NEW BRUNSWICK, N.J. — A Virginia man charged with killing a New Jersey pastor had lived with her and her child for a time before returning to their Sayreville home early this year and shooting the charismatic church leader 14 times, prosecutors said at the suspect's detention hearing Monday.
Rashid Ali Bynum, 29, of Portsmouth, was denied bail after pleading not guilty to first-degree murder and weapons charges in the Feb. 1 slaying of Eunice Dwumfour. As the hearing ended, the victim's mother was detained and handcuffed after a brief scuffle and was being cited for disorderly conduct, according to a lawyer for Dwumfour's family.
Attorney John Wisniewski, who called the charge against Mary Dwumfour, a native of Ghana, "unfortunate" and said the Middlesex County Sheriff's Office "should've used better judgment."
Eunice Dwumfour, 30, was ambushed in her vehicle as she arrived home at an apartment complex in Sayreville, a central New Jersey town where she also served as a council member. She was deeply involved in a Nigerian church, Champions Royal Assembly, and married a fellow church pastor in Abuja weeks before her death.
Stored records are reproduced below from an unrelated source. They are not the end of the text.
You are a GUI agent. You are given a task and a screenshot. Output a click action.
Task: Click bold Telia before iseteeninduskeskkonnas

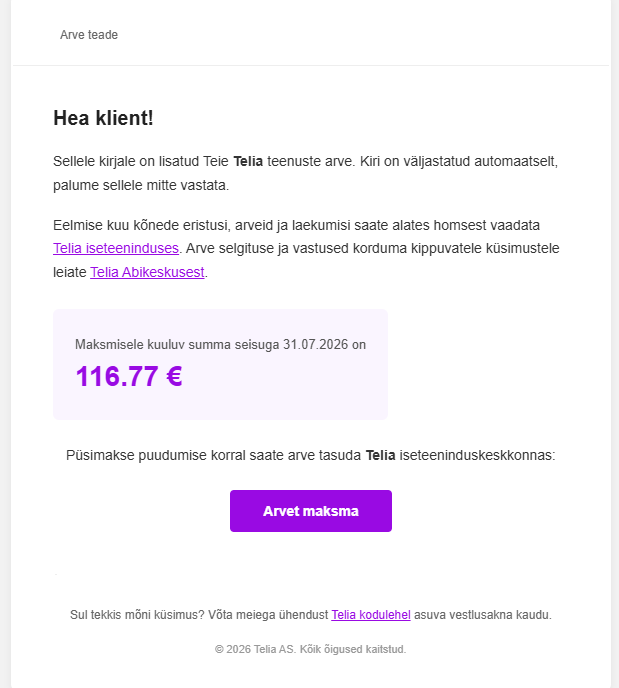click(380, 455)
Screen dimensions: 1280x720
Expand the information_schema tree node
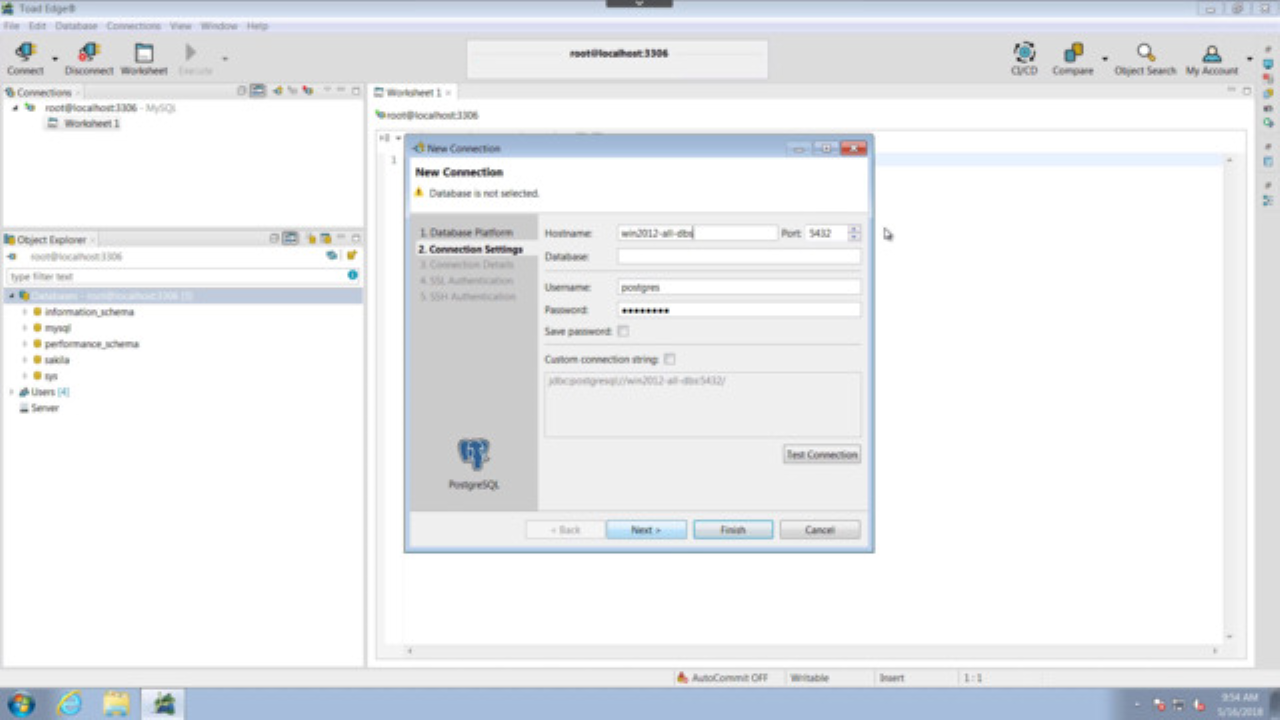(24, 312)
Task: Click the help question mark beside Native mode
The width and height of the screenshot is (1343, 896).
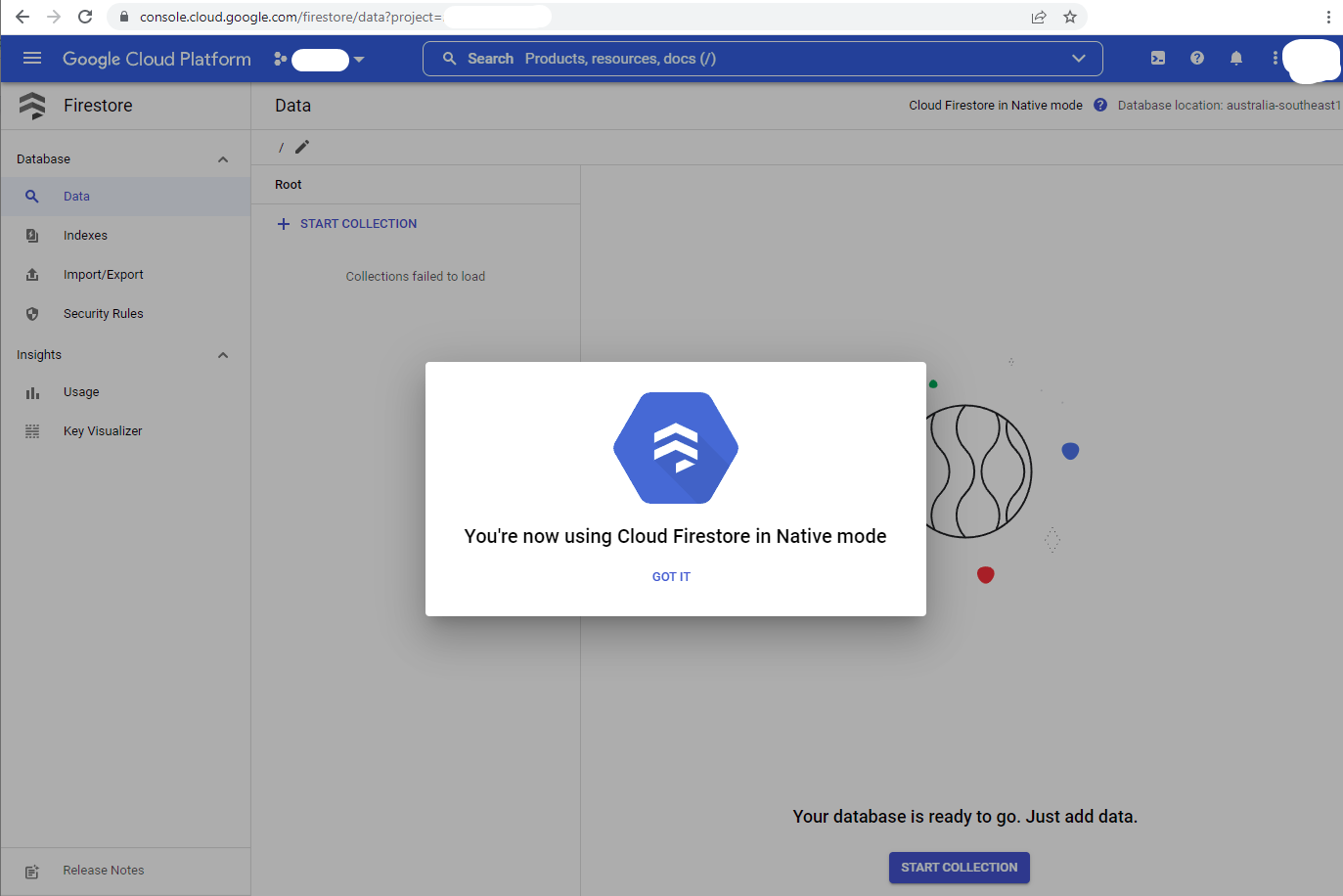Action: coord(1099,105)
In court Monday, prosecutors said she had recruited Bynum into the church and a Bible study organization she had started, Fire Congress Fellowship, when they both lived in Virginia. He then moved to Sayreveille, where she frequently lived with other church members.
Bynum returned to Virginia after his relationship with the church soured, Assistant Prosecutor Amber Gibbs said Monday. But Gibbs did not disclose a specific motive for the slaying in court.
According to a NJ.com news report, the small scuffle that led to Mary Dwumfour being detained occurred as Bynum was being led out of court.
"The entire family is very emotional," said Wisniewski, adding that the family was seeing Bynum up close for the first time Monday. "It's very traumatic and very upsetting for them."
The Middlesex County Prosecutor's Office did not immediately return an email seeking information and comment on the mother's disorderly conduct charge.